[Collected data]

^^^^^^^^

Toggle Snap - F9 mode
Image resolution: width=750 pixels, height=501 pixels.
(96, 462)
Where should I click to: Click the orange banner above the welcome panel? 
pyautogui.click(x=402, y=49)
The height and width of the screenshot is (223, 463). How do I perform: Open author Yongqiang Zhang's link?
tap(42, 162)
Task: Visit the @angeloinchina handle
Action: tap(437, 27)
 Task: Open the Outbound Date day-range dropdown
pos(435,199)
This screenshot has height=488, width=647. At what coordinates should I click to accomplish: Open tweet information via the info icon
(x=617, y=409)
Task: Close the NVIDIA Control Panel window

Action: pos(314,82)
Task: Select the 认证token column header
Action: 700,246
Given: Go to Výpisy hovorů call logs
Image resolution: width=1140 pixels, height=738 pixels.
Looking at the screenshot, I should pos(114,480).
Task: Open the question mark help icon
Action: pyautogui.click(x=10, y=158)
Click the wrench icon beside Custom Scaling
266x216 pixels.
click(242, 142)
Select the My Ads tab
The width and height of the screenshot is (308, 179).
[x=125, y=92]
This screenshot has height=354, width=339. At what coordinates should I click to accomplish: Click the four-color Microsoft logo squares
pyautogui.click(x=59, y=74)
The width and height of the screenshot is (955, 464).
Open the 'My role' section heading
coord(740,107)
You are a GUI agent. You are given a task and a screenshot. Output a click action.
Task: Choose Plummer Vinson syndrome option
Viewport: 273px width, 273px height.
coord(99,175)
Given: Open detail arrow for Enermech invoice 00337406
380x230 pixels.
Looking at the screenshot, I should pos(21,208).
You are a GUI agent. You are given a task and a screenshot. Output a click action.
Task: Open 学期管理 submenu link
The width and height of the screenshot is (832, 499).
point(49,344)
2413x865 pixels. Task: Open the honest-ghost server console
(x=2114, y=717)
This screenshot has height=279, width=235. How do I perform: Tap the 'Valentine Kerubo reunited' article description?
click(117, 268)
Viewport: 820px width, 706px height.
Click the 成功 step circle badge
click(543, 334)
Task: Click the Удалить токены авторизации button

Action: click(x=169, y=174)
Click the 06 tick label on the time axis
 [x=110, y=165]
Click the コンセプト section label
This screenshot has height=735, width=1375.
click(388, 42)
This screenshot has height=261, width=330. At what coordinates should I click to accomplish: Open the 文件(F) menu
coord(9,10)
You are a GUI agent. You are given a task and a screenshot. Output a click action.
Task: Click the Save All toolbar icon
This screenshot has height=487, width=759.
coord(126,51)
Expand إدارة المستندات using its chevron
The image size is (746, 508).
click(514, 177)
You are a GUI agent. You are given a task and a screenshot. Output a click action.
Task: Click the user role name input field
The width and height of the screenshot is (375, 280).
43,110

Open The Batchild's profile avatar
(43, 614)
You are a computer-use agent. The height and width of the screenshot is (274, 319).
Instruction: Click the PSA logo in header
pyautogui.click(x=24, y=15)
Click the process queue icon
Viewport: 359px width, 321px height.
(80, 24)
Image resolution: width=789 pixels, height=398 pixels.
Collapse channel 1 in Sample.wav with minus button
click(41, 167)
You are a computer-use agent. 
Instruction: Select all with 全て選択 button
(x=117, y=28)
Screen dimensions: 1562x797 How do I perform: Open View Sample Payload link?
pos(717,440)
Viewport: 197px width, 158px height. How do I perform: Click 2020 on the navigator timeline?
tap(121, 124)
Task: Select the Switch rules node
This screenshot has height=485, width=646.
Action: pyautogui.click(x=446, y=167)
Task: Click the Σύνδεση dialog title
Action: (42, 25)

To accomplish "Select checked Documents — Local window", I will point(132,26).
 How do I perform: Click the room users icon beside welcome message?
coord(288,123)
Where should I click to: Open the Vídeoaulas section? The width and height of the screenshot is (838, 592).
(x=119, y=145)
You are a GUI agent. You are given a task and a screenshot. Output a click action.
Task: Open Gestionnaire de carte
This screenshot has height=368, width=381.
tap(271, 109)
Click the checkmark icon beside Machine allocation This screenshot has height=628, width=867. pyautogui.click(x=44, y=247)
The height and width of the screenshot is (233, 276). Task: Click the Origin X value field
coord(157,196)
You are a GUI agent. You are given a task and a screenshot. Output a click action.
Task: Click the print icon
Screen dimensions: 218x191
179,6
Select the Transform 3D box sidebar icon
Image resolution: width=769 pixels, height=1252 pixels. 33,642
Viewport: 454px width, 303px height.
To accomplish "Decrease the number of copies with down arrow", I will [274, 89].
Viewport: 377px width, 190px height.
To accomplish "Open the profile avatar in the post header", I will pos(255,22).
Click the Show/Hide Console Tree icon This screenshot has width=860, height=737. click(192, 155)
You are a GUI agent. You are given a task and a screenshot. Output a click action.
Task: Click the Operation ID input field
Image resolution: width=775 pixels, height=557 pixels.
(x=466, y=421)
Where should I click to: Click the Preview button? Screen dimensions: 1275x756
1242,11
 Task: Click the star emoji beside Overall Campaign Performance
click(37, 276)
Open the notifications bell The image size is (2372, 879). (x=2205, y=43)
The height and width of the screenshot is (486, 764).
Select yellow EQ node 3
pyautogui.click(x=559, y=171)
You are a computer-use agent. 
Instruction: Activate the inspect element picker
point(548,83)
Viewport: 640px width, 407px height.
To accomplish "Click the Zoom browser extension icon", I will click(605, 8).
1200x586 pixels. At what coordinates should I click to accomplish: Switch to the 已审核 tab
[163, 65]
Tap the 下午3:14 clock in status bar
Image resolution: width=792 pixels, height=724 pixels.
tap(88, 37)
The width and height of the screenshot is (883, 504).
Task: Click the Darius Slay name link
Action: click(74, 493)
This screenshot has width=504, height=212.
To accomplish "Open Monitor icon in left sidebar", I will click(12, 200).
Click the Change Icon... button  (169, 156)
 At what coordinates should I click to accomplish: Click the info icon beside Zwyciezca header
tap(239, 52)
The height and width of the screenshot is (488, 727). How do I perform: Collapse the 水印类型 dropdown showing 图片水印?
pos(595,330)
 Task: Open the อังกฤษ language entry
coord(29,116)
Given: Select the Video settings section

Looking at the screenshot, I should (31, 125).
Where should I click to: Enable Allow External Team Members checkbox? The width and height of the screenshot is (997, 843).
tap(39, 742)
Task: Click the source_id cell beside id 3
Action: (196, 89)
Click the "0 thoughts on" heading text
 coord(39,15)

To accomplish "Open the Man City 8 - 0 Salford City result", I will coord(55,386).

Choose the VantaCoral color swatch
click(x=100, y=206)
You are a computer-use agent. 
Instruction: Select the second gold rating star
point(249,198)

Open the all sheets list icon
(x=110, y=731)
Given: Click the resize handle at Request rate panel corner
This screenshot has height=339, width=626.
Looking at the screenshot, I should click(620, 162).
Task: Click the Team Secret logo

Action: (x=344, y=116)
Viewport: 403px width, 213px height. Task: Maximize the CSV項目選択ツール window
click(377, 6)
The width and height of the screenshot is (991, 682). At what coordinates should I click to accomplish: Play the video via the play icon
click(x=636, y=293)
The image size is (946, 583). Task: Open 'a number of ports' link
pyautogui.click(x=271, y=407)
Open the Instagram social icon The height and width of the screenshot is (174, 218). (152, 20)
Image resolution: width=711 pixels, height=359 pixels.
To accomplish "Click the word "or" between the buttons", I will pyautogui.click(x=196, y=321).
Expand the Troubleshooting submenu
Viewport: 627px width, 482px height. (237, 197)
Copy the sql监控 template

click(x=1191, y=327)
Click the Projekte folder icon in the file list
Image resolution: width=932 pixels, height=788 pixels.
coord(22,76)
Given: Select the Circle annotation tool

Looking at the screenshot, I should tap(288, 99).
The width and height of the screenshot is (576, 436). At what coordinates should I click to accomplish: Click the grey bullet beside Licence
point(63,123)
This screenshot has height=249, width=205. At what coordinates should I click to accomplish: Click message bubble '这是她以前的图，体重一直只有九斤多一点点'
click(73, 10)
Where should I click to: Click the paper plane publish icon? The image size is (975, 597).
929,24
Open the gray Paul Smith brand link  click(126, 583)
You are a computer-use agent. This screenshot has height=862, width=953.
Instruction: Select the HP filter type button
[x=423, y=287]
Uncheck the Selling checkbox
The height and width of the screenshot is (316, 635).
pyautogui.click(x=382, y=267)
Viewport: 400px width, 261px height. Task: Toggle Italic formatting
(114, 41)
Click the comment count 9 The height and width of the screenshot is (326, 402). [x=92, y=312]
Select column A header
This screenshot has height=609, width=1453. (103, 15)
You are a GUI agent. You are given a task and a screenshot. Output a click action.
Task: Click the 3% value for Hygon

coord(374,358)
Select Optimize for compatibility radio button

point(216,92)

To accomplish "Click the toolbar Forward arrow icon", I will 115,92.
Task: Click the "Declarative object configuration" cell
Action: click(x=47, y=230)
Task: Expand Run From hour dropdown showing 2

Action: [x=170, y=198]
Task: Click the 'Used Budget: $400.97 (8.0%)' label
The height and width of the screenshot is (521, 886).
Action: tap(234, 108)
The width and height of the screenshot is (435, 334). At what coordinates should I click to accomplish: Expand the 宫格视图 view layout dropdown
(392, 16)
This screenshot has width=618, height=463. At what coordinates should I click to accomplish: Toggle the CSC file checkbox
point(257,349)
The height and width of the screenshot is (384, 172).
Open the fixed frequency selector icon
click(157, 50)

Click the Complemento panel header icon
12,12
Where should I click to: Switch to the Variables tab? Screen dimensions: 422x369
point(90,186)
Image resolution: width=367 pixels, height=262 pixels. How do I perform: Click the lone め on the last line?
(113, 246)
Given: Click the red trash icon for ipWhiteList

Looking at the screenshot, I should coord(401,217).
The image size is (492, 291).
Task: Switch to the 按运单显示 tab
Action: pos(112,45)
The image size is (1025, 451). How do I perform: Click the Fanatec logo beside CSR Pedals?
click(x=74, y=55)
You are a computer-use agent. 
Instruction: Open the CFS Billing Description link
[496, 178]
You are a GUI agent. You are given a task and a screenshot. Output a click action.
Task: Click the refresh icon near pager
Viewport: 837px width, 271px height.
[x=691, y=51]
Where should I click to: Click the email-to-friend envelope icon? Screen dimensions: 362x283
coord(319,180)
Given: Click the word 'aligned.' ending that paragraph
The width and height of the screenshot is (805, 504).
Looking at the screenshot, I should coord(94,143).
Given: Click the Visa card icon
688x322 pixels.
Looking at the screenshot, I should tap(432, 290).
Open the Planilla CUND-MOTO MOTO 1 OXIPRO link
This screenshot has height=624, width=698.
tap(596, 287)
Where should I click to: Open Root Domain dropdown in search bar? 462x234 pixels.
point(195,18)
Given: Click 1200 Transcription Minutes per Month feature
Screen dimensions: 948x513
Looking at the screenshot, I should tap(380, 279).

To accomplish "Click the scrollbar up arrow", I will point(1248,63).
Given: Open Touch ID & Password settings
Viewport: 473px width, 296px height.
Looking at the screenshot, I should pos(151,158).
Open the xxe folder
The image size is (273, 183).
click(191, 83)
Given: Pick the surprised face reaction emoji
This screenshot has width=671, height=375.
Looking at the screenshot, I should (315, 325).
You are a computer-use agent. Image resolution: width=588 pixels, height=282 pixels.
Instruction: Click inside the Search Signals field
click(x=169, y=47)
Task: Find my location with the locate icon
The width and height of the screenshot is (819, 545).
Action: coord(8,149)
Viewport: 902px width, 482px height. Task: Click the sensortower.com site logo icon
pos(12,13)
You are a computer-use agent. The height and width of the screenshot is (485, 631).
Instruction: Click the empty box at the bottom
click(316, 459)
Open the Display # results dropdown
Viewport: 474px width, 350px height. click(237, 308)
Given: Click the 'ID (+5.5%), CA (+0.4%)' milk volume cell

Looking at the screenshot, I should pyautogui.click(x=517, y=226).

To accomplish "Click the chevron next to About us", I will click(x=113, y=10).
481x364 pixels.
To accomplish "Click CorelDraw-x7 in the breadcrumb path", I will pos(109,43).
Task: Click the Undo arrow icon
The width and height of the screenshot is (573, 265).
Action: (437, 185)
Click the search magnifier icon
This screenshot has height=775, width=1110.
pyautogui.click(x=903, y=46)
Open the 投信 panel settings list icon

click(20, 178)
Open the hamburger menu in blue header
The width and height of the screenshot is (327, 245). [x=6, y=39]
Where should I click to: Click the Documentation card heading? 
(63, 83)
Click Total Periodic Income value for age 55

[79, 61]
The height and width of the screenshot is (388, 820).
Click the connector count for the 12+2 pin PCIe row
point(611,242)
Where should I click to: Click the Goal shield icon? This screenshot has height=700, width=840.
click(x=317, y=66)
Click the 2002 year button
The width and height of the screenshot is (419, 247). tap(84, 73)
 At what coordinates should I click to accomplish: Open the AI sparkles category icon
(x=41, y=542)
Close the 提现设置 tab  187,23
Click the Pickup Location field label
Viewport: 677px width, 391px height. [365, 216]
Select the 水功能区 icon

^^^^^^^^

Exercise description
Write down exactly the span of lines above from the one containing "481x364 pixels." to the one containing "Click the search magnifier icon", both ends included.

Answer to this problem
481x364 pixels.
To accomplish "Click CorelDraw-x7 in the breadcrumb path", I will pos(109,43).
Task: Click the Undo arrow icon
The width and height of the screenshot is (573, 265).
Action: (437, 185)
Click the search magnifier icon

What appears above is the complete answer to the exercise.